DROPOUT: Gravity. The visual experience makes this film and there is little else besides. The dialogues are bland, which the production team probably knew about and therefore tried to manipulate us into liking the characters in other ways. However, Bullock’s story about her child is too generic to be memorable (which is admittedly alleviated by the fact that I just wrote it down), nor did I feel sorry for the dead astronaut, who gets five minutes of screen time and is then expected to garner my compassion just because a picture of his family conveniently floats by his face after he is killed. The real hero of the movie is George Clooney.
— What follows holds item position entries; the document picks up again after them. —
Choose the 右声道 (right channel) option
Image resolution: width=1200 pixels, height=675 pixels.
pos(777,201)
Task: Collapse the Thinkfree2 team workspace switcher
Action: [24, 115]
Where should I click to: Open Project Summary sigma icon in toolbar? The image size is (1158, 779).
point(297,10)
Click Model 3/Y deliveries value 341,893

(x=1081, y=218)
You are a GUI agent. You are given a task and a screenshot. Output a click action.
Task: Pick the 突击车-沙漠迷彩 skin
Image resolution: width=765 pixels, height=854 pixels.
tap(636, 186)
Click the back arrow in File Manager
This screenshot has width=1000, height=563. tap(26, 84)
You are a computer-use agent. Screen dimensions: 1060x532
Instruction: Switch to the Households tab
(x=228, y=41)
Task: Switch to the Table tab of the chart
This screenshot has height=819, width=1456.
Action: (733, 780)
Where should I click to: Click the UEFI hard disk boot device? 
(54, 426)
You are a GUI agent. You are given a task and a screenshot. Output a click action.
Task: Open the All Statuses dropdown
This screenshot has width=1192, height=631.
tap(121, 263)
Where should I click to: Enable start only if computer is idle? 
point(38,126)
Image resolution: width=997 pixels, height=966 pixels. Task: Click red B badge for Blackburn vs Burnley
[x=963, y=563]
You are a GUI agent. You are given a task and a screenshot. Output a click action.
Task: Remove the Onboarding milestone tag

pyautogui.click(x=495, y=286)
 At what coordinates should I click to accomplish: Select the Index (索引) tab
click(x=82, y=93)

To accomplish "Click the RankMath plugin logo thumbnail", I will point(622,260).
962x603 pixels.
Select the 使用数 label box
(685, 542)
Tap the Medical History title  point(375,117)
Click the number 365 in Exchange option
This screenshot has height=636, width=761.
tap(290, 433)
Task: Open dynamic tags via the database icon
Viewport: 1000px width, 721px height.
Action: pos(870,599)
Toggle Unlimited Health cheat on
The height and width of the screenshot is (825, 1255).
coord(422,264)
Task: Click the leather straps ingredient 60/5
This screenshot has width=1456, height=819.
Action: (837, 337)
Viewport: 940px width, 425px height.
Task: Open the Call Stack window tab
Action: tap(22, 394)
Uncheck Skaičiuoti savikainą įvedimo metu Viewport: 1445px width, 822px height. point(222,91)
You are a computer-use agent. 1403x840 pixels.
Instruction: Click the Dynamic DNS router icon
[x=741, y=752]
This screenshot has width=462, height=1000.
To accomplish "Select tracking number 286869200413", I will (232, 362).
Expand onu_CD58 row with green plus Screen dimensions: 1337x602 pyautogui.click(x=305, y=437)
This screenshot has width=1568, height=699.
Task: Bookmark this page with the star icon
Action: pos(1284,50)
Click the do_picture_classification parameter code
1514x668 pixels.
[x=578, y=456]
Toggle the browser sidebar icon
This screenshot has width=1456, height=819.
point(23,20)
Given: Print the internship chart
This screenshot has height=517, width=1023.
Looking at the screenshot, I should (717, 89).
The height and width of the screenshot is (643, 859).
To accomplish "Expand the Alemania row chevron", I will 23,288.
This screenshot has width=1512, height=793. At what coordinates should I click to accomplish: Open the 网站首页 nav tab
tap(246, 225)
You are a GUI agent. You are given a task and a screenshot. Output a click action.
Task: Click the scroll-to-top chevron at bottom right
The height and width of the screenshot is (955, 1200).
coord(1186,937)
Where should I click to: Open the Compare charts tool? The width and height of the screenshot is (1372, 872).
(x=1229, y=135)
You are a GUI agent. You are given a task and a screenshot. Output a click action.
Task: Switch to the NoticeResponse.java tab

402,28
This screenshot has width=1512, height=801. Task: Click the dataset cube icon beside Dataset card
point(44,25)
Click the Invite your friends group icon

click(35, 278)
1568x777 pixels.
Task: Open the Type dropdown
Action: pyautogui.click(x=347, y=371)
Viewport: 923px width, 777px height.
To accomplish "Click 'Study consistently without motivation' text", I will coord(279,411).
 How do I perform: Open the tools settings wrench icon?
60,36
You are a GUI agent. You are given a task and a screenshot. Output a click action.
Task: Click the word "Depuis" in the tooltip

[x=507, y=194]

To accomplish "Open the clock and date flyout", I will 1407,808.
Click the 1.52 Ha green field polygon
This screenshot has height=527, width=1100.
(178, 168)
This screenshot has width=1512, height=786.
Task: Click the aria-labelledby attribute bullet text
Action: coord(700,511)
Period. He floats into space half an hour into the movie, never to be seen again but it doesn’t even matter. Bullocks’ character is so clueless she wouldn’t know her way around anywhere without supervision, so although her male assistant had already gone afloat he kept around in her dreams to set her off in the right directions. When I first checked the list, Gravity was ranging somewhere in the 230’s and now it’s deservedly out.
Niklas was listening to Vendetta Preps while writing this article.